Entropy: 2. lack of order or predictability; gradual decline into disorder.
OK, so you need to add a new BGP peer and get it active quickly. You know that the Bismarck router has a configuration that has been running for a year and has been reliable, so you copy it for the new router, copy over all the route maps, and make sure they are applied to the interface. Oh, wait, there’s one route map that already exists so you don’t need to copy it over. Apply and save the config and behold, the peer comes up! Job done. Move on to the next issue.
You have just made one of the more common mistakes in networking: Copying a working configuration to a new router in the hope that it will work the same way. And it might, and sometimes this can work well… but not always. What happens when it’s time to add a new L3VPN customer? You copy a known config. But did you change the route distinguisher (RD) in the config correctly and set the VRF to the new one? Did you get the right route map or make a map typo when you added the new rules and renamed them? Once renamed, did you change the name of the route map that was linked to the customer? Maybe you should have just created a whole new config!
And that is the problem with using config snippets. We always start with a known good snippet, and then we modify it for a new use. But how do you know if you have taken all the steps necessary to make this one unique and compatible with its current situation?

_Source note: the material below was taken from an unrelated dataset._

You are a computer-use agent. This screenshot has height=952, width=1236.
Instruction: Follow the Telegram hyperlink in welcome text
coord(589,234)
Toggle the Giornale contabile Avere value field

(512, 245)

This is how network entropy begins. I once analyzed a network that had about five thousand TE tunnels in it. The standard config was for each TE tunnel to have a primary, secondary, and fast reroute. However, there were a thousand tunnels that had no secondary route signaled, and 1,500 that had no FRR configured. At some point, either the original config snippet was corrupted and then copied, or the definition of a standard TE tunnel changed or was lost, or… who knows?
The fact is, this company’s network was not configured the way they wanted it. If a link failed, maybe FRR would fire but no secondary route take over. Or, since there was no FRR, the secondary route might take over but a lot of traffic would be dropped during the switch-over. Worse, maybe neither would work and traffic would simply follow IGP to the destination. That might be okay, or it could result in traffic saturating the very links that the tunnel was designed to bypass. With the mingled traffic, the VoIP calls that the tunnel carried might be more garbled.
Here’s another example. I once worked with a gaming company that had been receiving a lot of customer heat due to poor bandwidth. They finally got a much larger direct peering pipe on one of their two peering routers and were eager to make it operational before the evening’s gaming traffic ramped up. After configuring the local pref to prefer the new link, the engineers went home. Unfortunately, they had another terrible night. While the config was correct, the routers did not update the local pref. Traffic flowed over the old link and performance was no better than it had been. Later that night, they did a BGP reset on the larger pipe, the local pref went into effect, and the pipe was immediately in use. Unfortunately, they dropped hundreds of gamers during the transition. Not great way to improve customer satisfaction.
Generally, the right approach is to ask the router. You also need to know what your standard is and you should match each command that you enter to that standard. If you need to have a local pref changed, you should examine all the affected routes to ensure each router accepts the change and updates the RIB. Is something stuck? Did the new TE tunnel come up and if so, does it have all the expected standards for FRR and one or more secondary routes? If not, you need to go back to the drawing board, or even back out the change. If you don’t, you will have introduced one more element of entropy to your network.
And, before long, someone will copy your config snippet to use for their next change…